Do the humans “become like gods?” Though they are banished from the garden, they produce offspring and become political. The man and woman live for an extended period of time, but they do eventually die seeing their many offspring populate the earth. They die, while gods surely do not die. Because we are not given any textual evidence that the man and woman would have died had they remained in the garden, latter more sophisticated theology suggests this is because the humans were meant to be eternal, thus overturning the serpent’s promise of godlike knowledge.

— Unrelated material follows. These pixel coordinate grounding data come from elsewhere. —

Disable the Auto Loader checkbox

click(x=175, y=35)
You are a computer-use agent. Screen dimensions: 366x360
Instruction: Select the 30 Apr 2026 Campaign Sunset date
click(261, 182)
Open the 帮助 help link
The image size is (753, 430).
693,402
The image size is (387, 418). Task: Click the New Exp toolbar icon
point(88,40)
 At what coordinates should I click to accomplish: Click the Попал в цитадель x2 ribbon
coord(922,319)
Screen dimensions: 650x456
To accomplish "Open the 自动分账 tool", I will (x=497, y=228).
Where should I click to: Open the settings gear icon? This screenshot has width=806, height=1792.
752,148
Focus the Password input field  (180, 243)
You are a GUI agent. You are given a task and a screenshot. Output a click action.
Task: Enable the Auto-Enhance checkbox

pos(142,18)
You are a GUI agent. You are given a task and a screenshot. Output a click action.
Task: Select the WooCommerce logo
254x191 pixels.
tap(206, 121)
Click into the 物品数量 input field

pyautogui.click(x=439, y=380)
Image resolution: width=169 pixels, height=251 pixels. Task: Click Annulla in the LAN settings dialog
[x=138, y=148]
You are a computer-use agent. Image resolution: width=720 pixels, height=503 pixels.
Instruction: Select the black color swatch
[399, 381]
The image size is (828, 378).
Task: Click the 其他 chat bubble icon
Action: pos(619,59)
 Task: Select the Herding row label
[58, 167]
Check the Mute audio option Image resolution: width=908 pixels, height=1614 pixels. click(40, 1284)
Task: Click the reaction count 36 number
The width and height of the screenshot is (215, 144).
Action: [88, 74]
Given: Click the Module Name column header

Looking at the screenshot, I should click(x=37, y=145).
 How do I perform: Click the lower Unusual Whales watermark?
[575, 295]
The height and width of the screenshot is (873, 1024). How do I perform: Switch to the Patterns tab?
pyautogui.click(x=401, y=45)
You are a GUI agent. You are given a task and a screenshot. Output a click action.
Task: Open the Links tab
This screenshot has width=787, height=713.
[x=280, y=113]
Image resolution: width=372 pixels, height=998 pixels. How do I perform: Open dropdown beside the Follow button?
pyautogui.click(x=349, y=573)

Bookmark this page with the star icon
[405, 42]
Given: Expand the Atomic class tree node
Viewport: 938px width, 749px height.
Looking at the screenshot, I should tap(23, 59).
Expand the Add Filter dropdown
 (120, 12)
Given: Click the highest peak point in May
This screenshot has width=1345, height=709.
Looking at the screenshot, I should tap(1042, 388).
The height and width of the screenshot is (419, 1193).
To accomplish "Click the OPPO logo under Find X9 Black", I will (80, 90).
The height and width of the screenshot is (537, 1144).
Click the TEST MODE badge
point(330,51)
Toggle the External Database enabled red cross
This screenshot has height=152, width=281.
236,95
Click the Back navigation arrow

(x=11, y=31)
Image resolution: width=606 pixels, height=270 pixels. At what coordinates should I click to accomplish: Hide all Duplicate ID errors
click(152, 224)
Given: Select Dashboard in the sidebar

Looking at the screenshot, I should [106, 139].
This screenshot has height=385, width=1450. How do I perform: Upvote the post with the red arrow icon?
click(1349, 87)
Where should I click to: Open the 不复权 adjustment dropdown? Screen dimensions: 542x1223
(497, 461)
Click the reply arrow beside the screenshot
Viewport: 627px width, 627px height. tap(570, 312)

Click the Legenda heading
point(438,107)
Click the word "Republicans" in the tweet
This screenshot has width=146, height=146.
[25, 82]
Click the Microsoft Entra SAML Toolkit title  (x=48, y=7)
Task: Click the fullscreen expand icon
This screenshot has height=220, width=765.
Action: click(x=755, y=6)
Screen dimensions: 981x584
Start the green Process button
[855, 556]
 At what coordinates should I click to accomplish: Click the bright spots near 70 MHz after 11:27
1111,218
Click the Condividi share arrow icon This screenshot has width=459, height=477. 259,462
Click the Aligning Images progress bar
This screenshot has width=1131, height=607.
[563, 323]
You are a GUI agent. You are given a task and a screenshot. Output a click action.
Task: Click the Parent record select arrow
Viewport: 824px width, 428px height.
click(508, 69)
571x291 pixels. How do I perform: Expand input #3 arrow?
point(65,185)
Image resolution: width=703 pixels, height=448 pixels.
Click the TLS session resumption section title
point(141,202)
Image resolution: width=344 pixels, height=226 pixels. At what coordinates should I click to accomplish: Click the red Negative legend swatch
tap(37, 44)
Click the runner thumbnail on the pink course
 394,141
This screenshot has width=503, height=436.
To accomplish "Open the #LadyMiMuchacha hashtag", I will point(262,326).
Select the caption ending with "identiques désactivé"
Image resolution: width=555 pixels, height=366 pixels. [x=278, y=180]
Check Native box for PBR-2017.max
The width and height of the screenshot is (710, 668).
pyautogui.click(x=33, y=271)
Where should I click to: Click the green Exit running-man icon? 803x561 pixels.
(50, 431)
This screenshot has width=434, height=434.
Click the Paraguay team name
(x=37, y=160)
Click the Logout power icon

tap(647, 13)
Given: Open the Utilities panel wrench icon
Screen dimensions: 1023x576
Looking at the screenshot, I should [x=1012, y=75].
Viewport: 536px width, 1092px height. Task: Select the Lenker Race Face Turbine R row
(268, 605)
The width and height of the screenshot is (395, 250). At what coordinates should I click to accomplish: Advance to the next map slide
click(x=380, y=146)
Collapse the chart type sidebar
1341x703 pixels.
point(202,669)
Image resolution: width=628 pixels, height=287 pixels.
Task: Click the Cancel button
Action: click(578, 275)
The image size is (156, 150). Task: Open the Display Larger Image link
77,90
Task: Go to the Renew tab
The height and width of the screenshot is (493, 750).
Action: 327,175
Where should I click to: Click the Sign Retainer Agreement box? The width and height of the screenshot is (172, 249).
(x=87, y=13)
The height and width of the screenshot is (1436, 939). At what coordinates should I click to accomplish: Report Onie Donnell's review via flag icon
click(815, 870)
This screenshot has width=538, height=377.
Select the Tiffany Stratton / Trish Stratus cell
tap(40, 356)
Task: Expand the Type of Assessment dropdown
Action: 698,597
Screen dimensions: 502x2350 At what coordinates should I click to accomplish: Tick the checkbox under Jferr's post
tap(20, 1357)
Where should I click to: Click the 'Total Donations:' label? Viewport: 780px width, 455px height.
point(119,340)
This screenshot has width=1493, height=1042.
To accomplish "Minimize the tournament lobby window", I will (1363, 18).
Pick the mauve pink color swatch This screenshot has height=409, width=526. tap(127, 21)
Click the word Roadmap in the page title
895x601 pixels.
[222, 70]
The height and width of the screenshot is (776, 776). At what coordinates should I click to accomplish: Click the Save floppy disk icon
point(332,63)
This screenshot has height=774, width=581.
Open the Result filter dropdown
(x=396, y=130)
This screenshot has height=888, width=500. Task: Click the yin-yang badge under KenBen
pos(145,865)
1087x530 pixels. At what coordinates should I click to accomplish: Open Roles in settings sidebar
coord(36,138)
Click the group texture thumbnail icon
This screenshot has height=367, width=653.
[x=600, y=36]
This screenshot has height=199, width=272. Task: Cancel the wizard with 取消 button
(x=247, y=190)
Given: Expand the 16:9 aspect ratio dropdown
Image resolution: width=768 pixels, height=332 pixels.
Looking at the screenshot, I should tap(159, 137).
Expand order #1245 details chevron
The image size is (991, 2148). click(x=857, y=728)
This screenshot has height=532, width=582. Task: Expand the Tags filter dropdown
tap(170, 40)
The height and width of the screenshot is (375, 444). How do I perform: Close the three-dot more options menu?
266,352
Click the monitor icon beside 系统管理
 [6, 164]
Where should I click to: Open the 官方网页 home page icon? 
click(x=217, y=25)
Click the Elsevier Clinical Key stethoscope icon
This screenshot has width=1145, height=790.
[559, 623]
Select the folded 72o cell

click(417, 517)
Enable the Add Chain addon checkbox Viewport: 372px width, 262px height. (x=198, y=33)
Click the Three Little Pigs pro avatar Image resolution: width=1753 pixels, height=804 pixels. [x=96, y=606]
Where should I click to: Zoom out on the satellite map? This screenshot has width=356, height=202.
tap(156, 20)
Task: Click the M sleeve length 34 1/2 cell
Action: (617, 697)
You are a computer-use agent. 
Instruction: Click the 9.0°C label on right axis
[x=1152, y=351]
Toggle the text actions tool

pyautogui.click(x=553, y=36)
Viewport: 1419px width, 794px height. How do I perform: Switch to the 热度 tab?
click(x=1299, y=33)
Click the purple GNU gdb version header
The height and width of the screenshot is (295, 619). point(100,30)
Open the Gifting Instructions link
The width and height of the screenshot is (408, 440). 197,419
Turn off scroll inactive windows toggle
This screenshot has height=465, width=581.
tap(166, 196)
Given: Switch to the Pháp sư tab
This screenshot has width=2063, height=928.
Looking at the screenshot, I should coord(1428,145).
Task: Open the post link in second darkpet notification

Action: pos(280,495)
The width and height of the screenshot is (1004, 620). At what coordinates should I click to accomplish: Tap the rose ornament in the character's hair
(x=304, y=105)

In closing, is it possible to entertain the notion that the serpent has actually aided the humans by beguiling them with new godlike knowledge, good and evil? Without falling prey to more recent and sophisticated theological interpretations involving comparisons between the serpent and ha-satan, or the “adversary,” let us instead reassess the serpent in Genesis III as a creature of good will, bringing truth, moral knowledge, and also politics to the humans. God, envious and threatened by the humans’ new knowledge, quickly banishes them from the garden before they can eat of the tree of life and become immortal, too. Theology, as confirmed by God’s character in the Torah, remains skeptical of the human quest for knowledge. The desire, or lust, to learn is evil in the eyes of God and can be dangerous to humans. Perhaps there is some truth to these claims, however much we may find them problematic. Jerusalem, in contrast to Athens, is the theological city. One might also call it the tension between God’s law and human law. God desires obedience, absolute invigilation, though latter Christian theology finds hope in life through forgiveness from an entirely different glimpse of the divine than we find in early Canaanite mythology found in Genesis. Theology rejects human greatness in favor of human safety, whereas the cunning serpent encourages the humans to become like gods, in pursuit of knowledge because it is both good and also rewarding, though he notably makes no mention of the dangers in the pursuit of knowledge.

For this reading I used Robert Alter’s illuminating translation of the Torah.